CNC Digital Twin

Confidence as a First-Class Output

The dashboard to the left is the stakeholder-facing layer of a digital twin for a CNC manufacturing cell. A CNC cell is a self-contained cluster of machines and robots that turns raw material blanks into finished parts through subtractive manufacturing in one automated workflow: a hopper feeds material, cobots load it into a milling machine, the machine cuts, the cobots extract and clean the part, the finished piece lands in an outbox. A digital twin is a software system that mirrors the physical cell closely enough to support decisions about it. The four tabs across the top are four such decision surfaces. The integrity flag in the top right, cycled by clicking, is the pivot the project is built around.

What Was Built

Every predictive system has a confidence problem. The system produces an estimate, attaches a confidence score, and the operator acts on both. But the confidence score is the system's self-assessment, and self-assessment has a structural blind spot: a vibration sensor with a loosened mount does not report "unreliable." It reports a shifted value. The model downstream reads the shift as a changed cutting condition. Its confidence stays high. Its prediction is anchored to a reference point that no longer exists.

The architecture behind this dashboard is built around that problem. The question is not how to make predictions; it is how to make the system's confidence in those predictions track reality rather than its own internal consistency. The four stakeholder views and the integrity flag cycling in the top bar are the visible surface of that answer. The full system, covering sensor integration, inference, scheduling, feedback, and governance, is specified in a separate architectural report and implemented in software. The numbers on this page are illustrative, chosen to make the system's behavior legible. The architecture is real.

The System Beneath the Dashboard

The interface represents the top layer of a multi-layer stack. Read the diagram from the bottom up, but the interesting decisions are not in the layers. They are in three places where the architecture departs from a standard predictive-maintenance pipeline.

System Architecture — Figure 1.2 from report

System architecture — Report Figure 1.2. Four-layer stack: physical cell, sensor integration, machine learning inference, decision layer, confidence and integrity gate, stakeholder views.

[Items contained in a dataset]
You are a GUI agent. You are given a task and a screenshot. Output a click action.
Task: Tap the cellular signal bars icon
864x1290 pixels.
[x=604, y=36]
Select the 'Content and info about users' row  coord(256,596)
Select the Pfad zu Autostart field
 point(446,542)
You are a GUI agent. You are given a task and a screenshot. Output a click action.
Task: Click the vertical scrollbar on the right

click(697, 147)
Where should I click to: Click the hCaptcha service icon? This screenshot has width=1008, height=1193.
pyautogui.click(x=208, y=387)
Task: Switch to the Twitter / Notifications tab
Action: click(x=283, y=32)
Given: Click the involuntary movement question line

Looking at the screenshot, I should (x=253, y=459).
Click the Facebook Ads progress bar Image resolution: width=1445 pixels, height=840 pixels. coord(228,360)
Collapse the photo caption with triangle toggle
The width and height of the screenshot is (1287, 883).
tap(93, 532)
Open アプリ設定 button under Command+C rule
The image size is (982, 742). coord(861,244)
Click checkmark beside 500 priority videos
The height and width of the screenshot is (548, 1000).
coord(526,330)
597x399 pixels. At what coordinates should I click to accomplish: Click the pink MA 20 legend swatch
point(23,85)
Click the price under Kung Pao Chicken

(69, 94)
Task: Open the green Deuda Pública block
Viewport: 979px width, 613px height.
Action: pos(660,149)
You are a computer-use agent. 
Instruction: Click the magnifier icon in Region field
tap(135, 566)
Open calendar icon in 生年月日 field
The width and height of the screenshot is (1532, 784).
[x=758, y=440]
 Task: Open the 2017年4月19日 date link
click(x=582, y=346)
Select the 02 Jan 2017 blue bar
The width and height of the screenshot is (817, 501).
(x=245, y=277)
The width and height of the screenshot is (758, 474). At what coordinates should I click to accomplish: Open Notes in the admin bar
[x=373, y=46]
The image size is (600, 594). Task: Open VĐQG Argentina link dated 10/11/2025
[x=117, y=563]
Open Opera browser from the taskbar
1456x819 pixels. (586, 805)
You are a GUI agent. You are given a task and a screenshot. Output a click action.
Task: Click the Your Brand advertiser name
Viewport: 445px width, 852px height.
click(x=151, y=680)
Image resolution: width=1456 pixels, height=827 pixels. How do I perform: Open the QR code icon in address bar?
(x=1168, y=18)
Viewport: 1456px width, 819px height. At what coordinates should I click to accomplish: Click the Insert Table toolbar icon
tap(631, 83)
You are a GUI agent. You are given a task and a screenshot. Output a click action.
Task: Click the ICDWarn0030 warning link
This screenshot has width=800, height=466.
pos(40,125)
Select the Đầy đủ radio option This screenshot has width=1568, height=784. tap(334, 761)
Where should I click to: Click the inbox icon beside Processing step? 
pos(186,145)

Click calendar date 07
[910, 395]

What you have to do
Return the entire CNC digital twin text from above, unchanged, word for word.

Reply to the exercise
CNC Digital Twin

Confidence as a First-Class Output

The dashboard to the left is the stakeholder-facing layer of a digital twin for a CNC manufacturing cell. A CNC cell is a self-contained cluster of machines and robots that turns raw material blanks into finished parts through subtractive manufacturing in one automated workflow: a hopper feeds material, cobots load it into a milling machine, the machine cuts, the cobots extract and clean the part, the finished piece lands in an outbox. A digital twin is a software system that mirrors the physical cell closely enough to support decisions about it. The four tabs across the top are four such decision surfaces. The integrity flag in the top right, cycled by clicking, is the pivot the project is built around.

What Was Built

Every predictive system has a confidence problem. The system produces an estimate, attaches a confidence score, and the operator acts on both. But the confidence score is the system's self-assessment, and self-assessment has a structural blind spot: a vibration sensor with a loosened mount does not report "unreliable." It reports a shifted value. The model downstream reads the shift as a changed cutting condition. Its confidence stays high. Its prediction is anchored to a reference point that no longer exists.

The architecture behind this dashboard is built around that problem. The question is not how to make predictions; it is how to make the system's confidence in those predictions track reality rather than its own internal consistency. The four stakeholder views and the integrity flag cycling in the top bar are the visible surface of that answer. The full system, covering sensor integration, inference, scheduling, feedback, and governance, is specified in a separate architectural report and implemented in software. The numbers on this page are illustrative, chosen to make the system's behavior legible. The architecture is real.

The System Beneath the Dashboard

The interface represents the top layer of a multi-layer stack. Read the diagram from the bottom up, but the interesting decisions are not in the layers. They are in three places where the architecture departs from a standard predictive-maintenance pipeline.

System Architecture — Figure 1.2 from report

System architecture — Report Figure 1.2. Four-layer stack: physical cell, sensor integration, machine learning inference, decision layer, confidence and integrity gate, stakeholder views.